UN calls UK to account over impact of unjust tax laws
July 6th, 2016
July 6th, 2016
A United Nations body has called on the single largest financial secrecy jurisdiction in the world – the United Kingdom and its Overseas Territories and Crown Dependencies – to account for the human rights impacts of its unjust tax policies at home and abroad.
The call was issued by the UN Committee on Economic, Social and Cultural Rights, which oversees compliance with the International Covenant on Economic, Social and Cultural Rights. Drawing on a joint report by the Center for Economic and Social Rights (CESR), the Tax Justice Network (TJN) and the Global Justice Clinic at NYU School of Law (GJC), the Committee voiced concerns that the UK’s financial secrecy legislation and permissive rules on corporate tax are undermining the proper resourcing of human rights, thereby affecting the ability of other States to mobilize resources for the implementation of economic, social and cultural rights.

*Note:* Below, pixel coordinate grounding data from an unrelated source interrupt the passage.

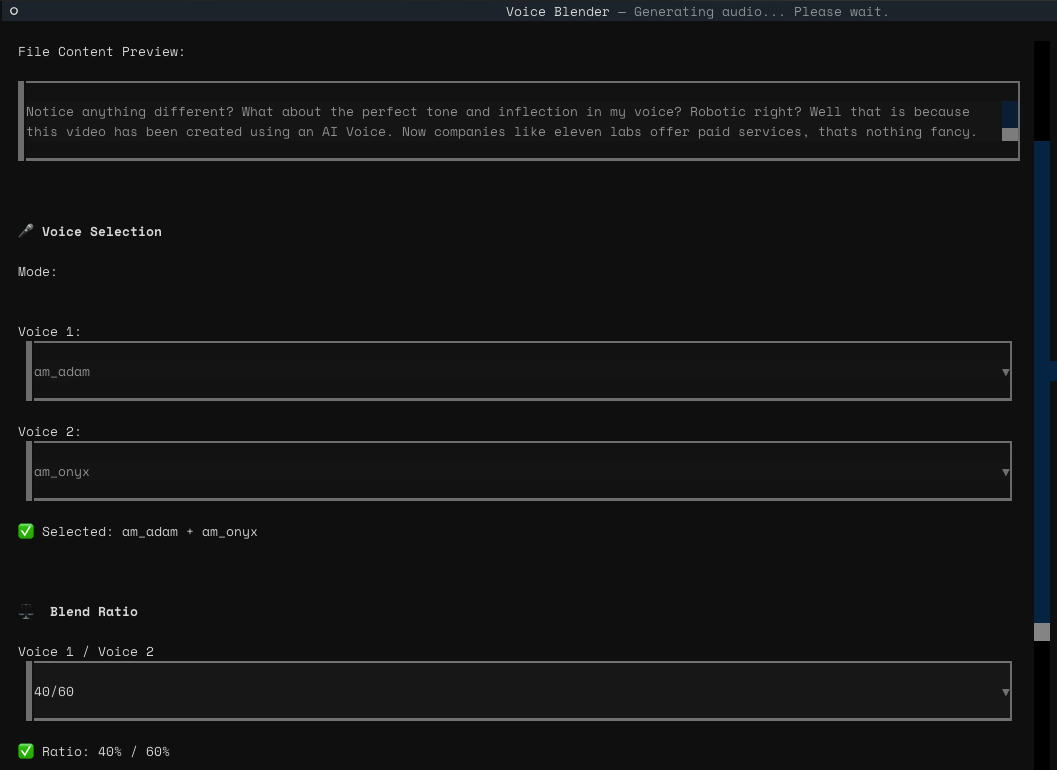
Task: Click the dropdown arrow on the blend ratio field
Action: (1005, 691)
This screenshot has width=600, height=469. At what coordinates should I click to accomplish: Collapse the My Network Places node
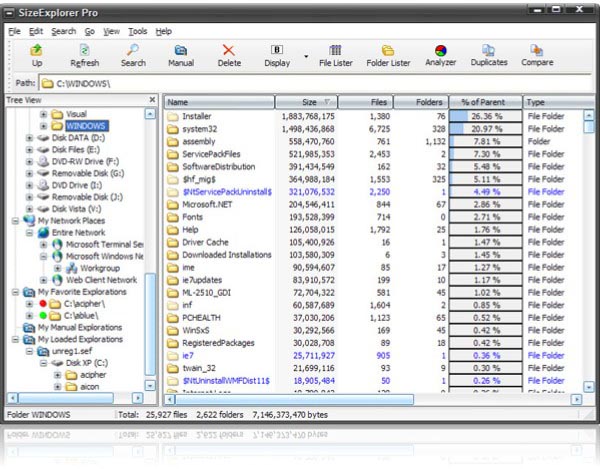pos(15,220)
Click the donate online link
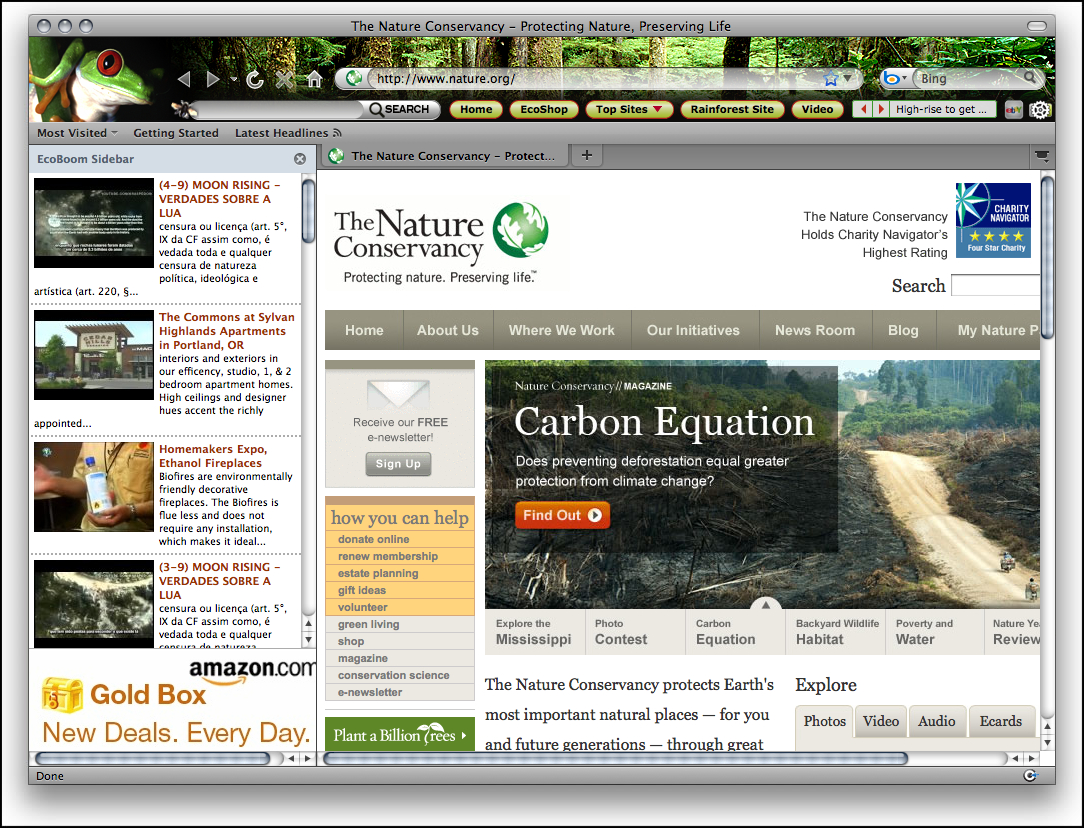 point(374,539)
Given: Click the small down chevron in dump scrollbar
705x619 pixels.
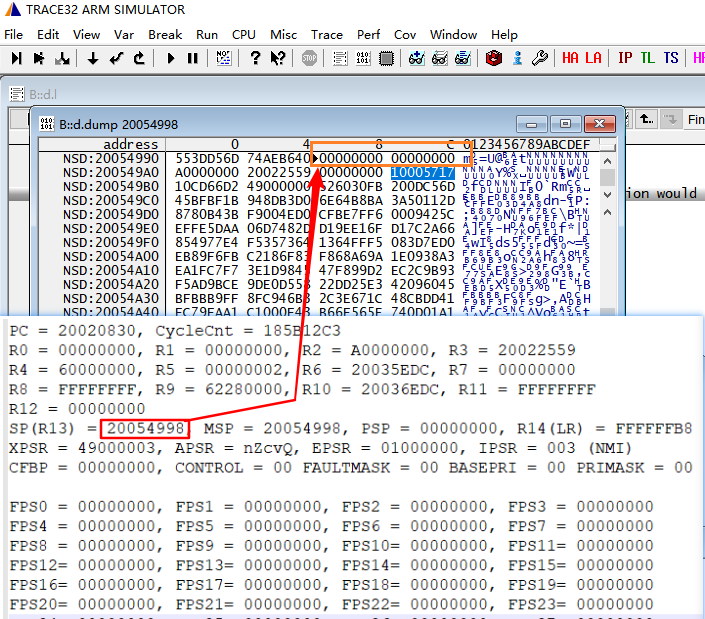Looking at the screenshot, I should [x=607, y=195].
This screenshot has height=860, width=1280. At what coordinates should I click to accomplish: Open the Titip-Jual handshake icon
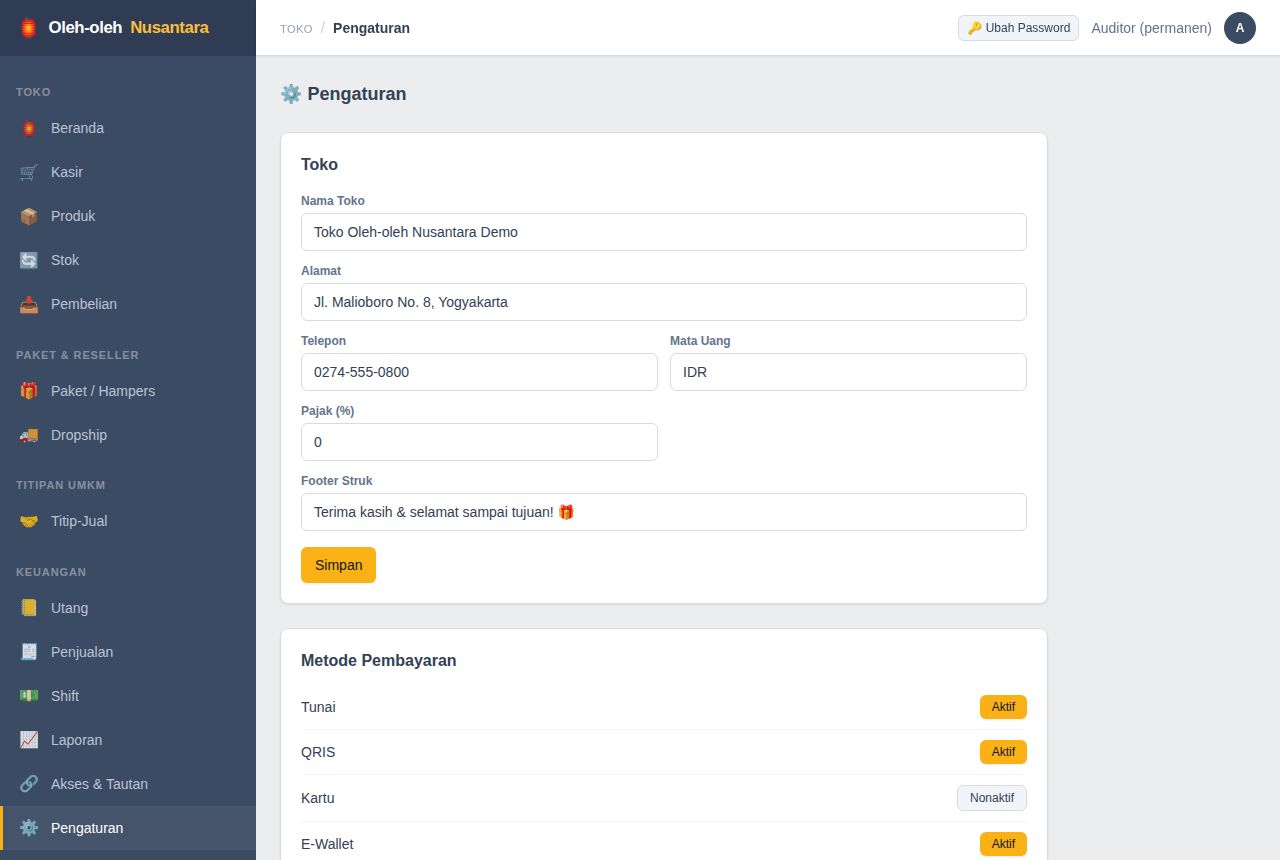coord(29,521)
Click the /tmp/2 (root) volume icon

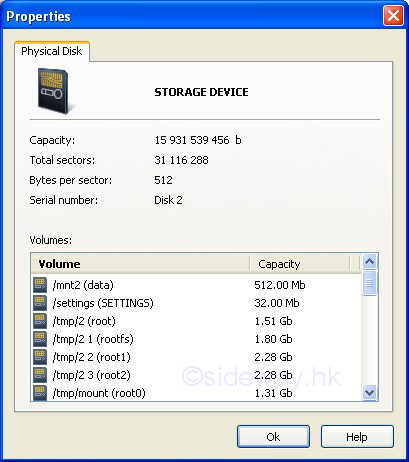pyautogui.click(x=40, y=321)
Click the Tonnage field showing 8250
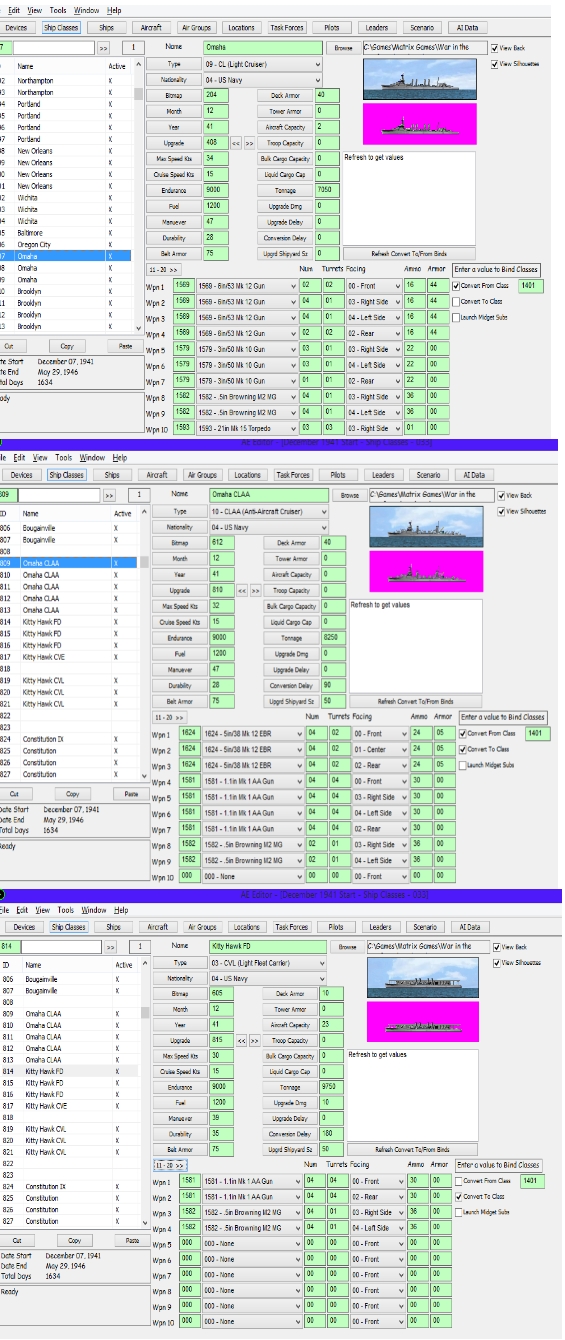The image size is (565, 1340). click(335, 638)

The Committee echoed the joint report’s observation that the UK’s financial network is draining resources that would otherwise be available to finance human rights, such as health, education, access to justice and social protection. Therefore, the Committee called on the UK government to conduct a human rights impact assessment of its financial secrecy and corporate tax and reporting policies, to “take strict measures to tackle tax abuse, in particular by corporations and high-net-worth individuals” and to “intensify its efforts, in coordination with its Overseas Territories and Crown Dependencies, to address global tax abuse”.
“The Committee’s intervention is extremely timely,” said Niko Lusiani, Director of CESR’s Human Rights in Economic Policy program. “Tax abuse presents an ever-increasing threat to all human rights, and is driving historic levels of socioeconomic inequality both within and among countries.” To comply with the Committee’s recommendations, Niko urged, “the UK government should take immediate steps to ensure that its financial and tax laws do not undermine the human rights of its own citizens or the citizens of other countries.”
This first review of the UK since 2009 provided the Committee with a unique opportunity to scrutinize the austerity budgets implemented by successive governments in recent years. Alongside the concerns over financial secrecy, the Committee strongly criticized other areas of UK tax and fiscal policy that it considers adverse to human rights, including recent increases to value added tax (VAT) and the new limit on inheritance tax, both of which further exacerbate inequality.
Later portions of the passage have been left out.